### Exercise requirements
Please copy the part of the Sign-In summary that begins at "Background & Motivation" and stops after "dense training phase.", changing "efficiency" to "speed".

Skip to content

Sign-In to the Lottery: Reparameterized Sparse Training from Scratch

Conference: NeurIPS 2025 arXiv: 2504.12801 Code: None Area: Other Keywords: sparse training, lottery ticket hypothesis, sign flipping, reparameterization, pruning at initialization

TL;DR

This paper identifies the root cause of poor performance in pruning-at-initialization (PaI) sparse training as the inability to learn correct parameter signs as dense-to-sparse methods do. To address this, the authors propose Sign-In reparameterization (\(\theta = m \odot w\)), which introduces an internal degree of freedom to facilitate sign flipping. The approach is theoretically shown to resolve a class of sign-flipping scenarios complementary to those addressed by overparameterization, and empirically yields substantial improvements in sparse-from-scratch training.

Background & Motivation

  • Background: As neural networks scale to billions of parameters, efficient training pipelines become critical. Network sparsification is a key approach to achieving efficiency. Current state-of-the-art sparsification methods (e.g., AC/DC, STR, CAP) rely on a dense-to-sparse training paradigm: a full dense network is trained first and then gradually pruned, incurring full computational and memory overhead during the dense training phase.
  • Limitations of Prior Work: The Lottery Ticket Hypothesis (LTH) posits that sparse subnetworks ("winning tickets") exist within random initializations and can be trained from scratch to match the performance of dense networks. In practice, however, pruning-at-initialization (PaI) methods (e.g., SNIP, GraSP, Synflow) consistently exhibit a significant performance gap relative to dense-to-sparse methods.
  • Key Challenge: This paper attributes the gap to parameter sign alignment: dense-to-sparse methods achieve sign alignment early in training, whereas PaI methods fail to reliably learn correct signs. Signs carry more critical information than magnitudes—initializing with learned signs and random magnitudes recovers baseline performance, whereas using learned magnitudes and random signs does not.

Method

Overall Architecture

Sign-In reparameterizes each weight parameter \(\theta\) as an element-wise product of two parameters: \(\theta = m \odot w\). This introduces an internal degree of freedom \(\beta\) (determined by initialization) satisfying \(m^2 - w^2 = \beta \cdot \mathbf{1}\). This reparameterization induces a Riemannian gradient flow in the original parameter space:

\[d\theta_t = -\sqrt{\theta_t^2 + \beta} \odot \nabla L(\theta)\, dt.\]

The key insight is that \(\sqrt{\theta_t^2 + \beta}\) provides a nonzero scaling factor even when \(\theta\) is near zero, enabling the parameter to cross zero and flip its sign.

Key Designs

  1. Importance of Sign Alignment: Extensive experiments establish three key findings: (a) a large proportion of signs flip and stabilize within the first 10 epochs of dense training; (b) initializing a sparse network with learned signs, learned masks, and random magnitudes recovers baseline performance; (c) using learned magnitudes with random signs is essentially equivalent to random initialization. This demonstrates that signs constitute the critical information in the parameter–mask coupling.

### Recorded information
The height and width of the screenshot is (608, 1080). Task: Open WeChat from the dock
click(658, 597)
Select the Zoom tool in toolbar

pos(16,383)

### Completed exercise
Background & Motivation

  • Background: As neural networks scale to billions of parameters, efficient training pipelines become critical. Network sparsification is a key approach to achieving speed. Current state-of-the-art sparsification methods (e.g., AC/DC, STR, CAP) rely on a dense-to-sparse training paradigm: a full dense network is trained first and then gradually pruned, incurring full computational and memory overhead during the dense training phase.